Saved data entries

· · · · · · ·

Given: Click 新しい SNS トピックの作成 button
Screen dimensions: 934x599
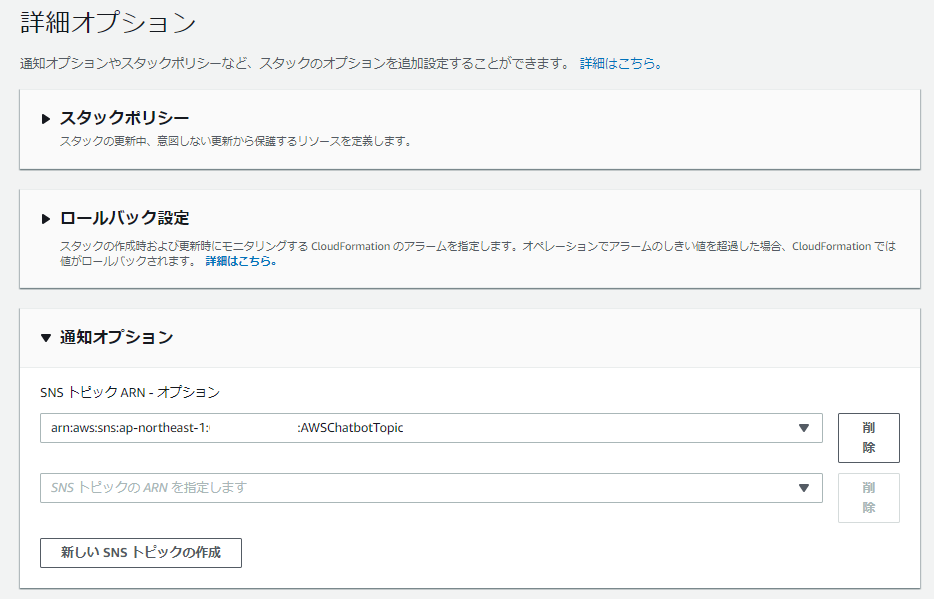Looking at the screenshot, I should [141, 552].
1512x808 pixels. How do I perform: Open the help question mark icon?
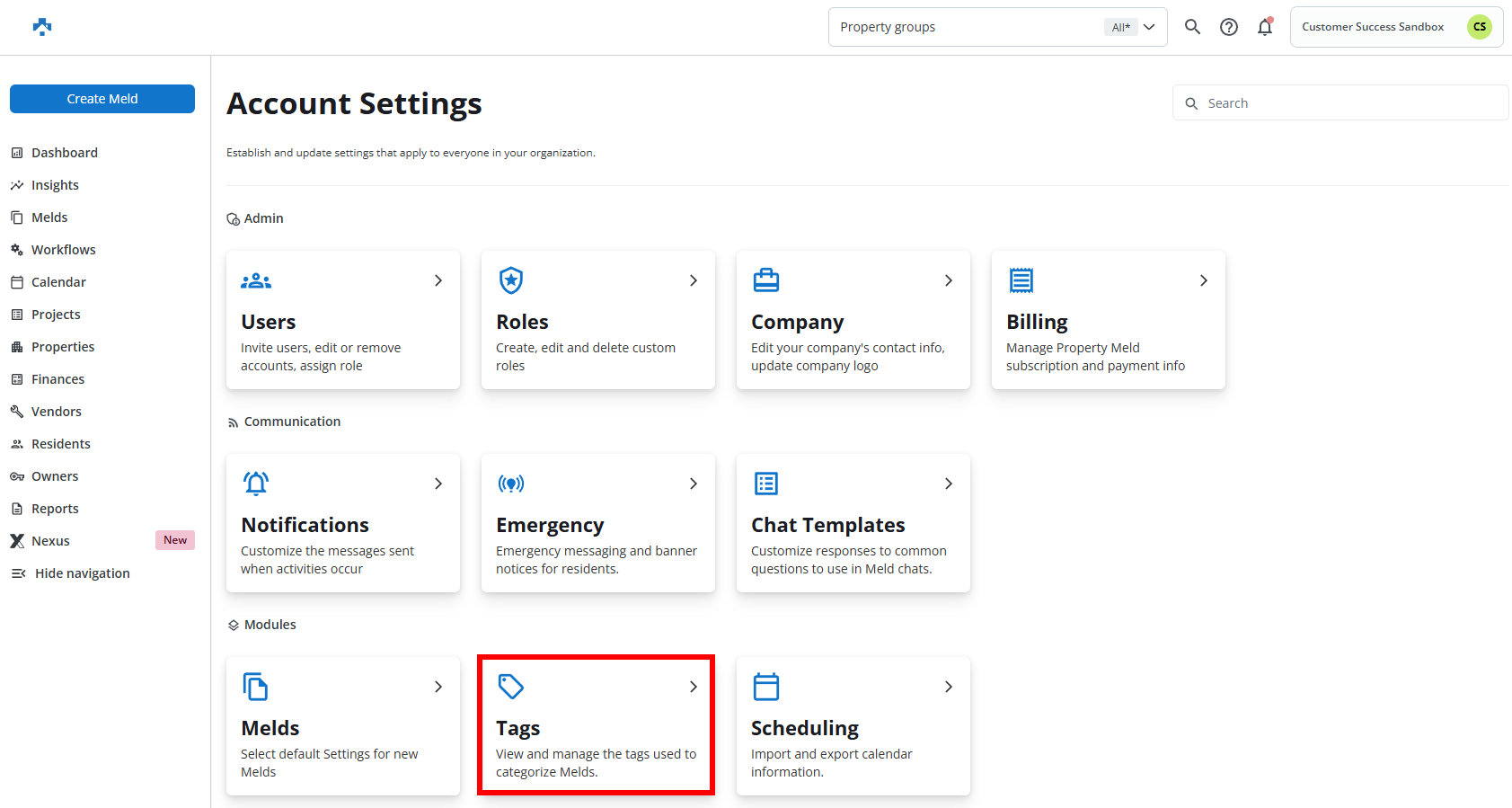pyautogui.click(x=1228, y=27)
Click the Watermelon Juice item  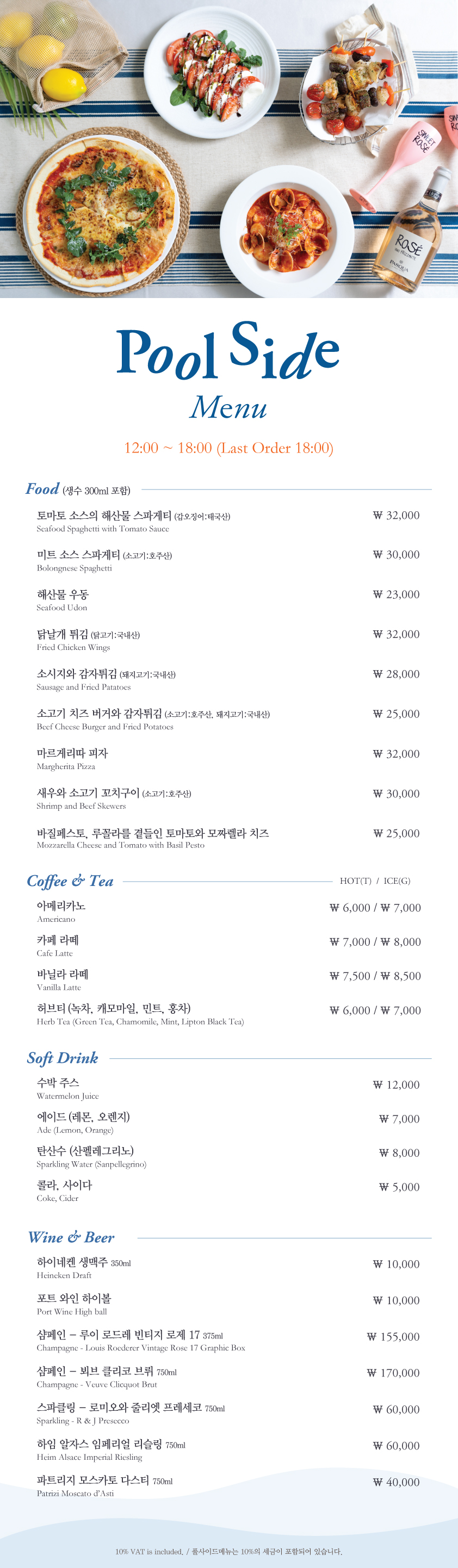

· · · · · · ·

# YOUR GOAL
Word-for-word copy, no pictures: write out the entries above in full.

# COMPLETED TASK
Given: Click 新しい SNS トピックの作成 button
Screen dimensions: 934x599
Looking at the screenshot, I should [141, 552].
1512x808 pixels. How do I perform: Open the help question mark icon?
pyautogui.click(x=1228, y=27)
Click the Watermelon Juice item  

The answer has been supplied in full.